#### [Textauszug]
+===+
Oberverwaltungsgericht NRW, 15 E 381/22

Mai 21, 2022

Oberverwaltungsgericht NRW, 15 E 381/22

1.
Die Regelung des § 17a Abs. 2 GVG ist grundsätzlich auch in Verfahren des vorläufigen Rechtsschutzes entsprechend anwendbar.

2.
In Fällen, in denen eine große Eilbedürftigkeit besteht, die Rechtswegprüfung aber auf schwierige Fragen führt, muss es im Interesse eines effektiven Rechtsschutzes dem erkennenden Gericht gestattet sein, den Rechtsweg nur vorläufig bzw. prognostisch zu bejahen, um zu einer (rechtzeitigen) Sachentscheidung vordringen zu können.

3.
+===+
#### [Aufgaben]
1 – Nenne alle verschiedenen Wörter im Textauszug, die mit „Rechts“ beginnen. Führe jedes Wort nur einmal und in der Form auf, in der es im Text steht.
2 – Beantworte die folgenden Fragen zum Textauszug jeweils kurz.
(a) Welches Gericht wird im Kopf genannt?
(b) Welche Regelung ist nach Punkt 1 in Verfahren des vorläufigen Rechtsschutzes entsprechend anwendbar?
(c) Auf welche Weise darf das erkennende Gericht nach Punkt 2 den Rechtsweg bejahen?
3 – Gib zu jeder Aussage an, ob sie mit dem Textauszug übereinstimmt, und zitiere die entscheidenden Wörter wörtlich.
(a) Die Regelung des § 17a Abs. 2 GVG gilt nicht in Verfahren des vorläufigen Rechtsschutzes.
(b) Das Aktenzeichen lautet 15 E 381/22.
(c) Punkt 2 bezieht sich auf Fälle, in denen eine große Eilbedürftigkeit besteht.

#### [Daten]
+===+
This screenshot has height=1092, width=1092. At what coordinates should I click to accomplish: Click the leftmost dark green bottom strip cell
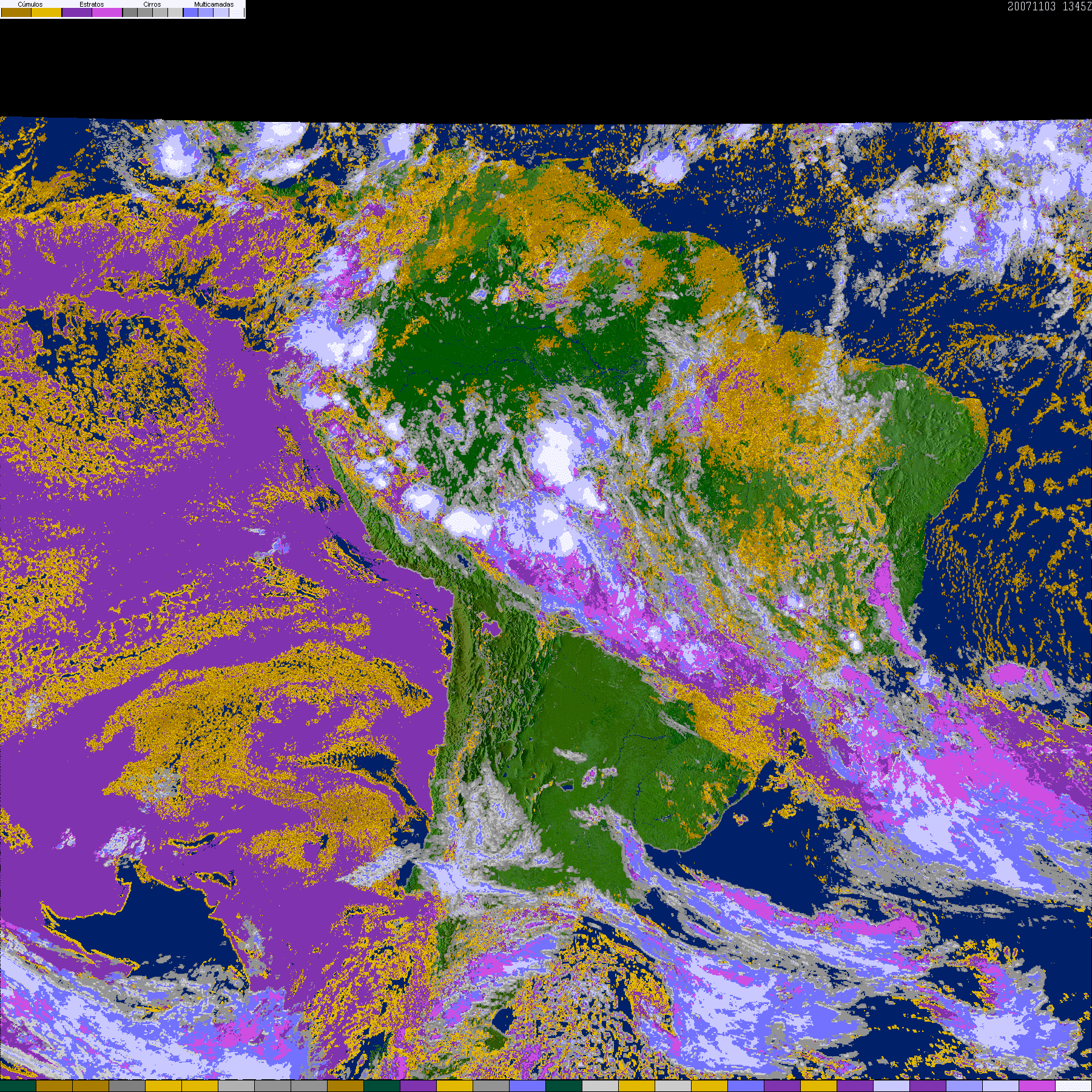(x=18, y=1086)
+===+
#### [Lösungen]
1 –
Rechtsschutzes
Rechtswegprüfung
Rechtsweg

2 –
(a) Oberverwaltungsgericht NRW
(b) § 17a Abs. 2 GVG
(c) nur vorläufig bzw. prognostisch

3 –
(a) Nein: „ist grundsätzlich auch in Verfahren des vorläufigen Rechtsschutzes entsprechend anwendbar“
(b) Ja: „Oberverwaltungsgericht NRW, 15 E 381/22“
(c) Ja: „In Fällen, in denen eine große Eilbedürftigkeit besteht“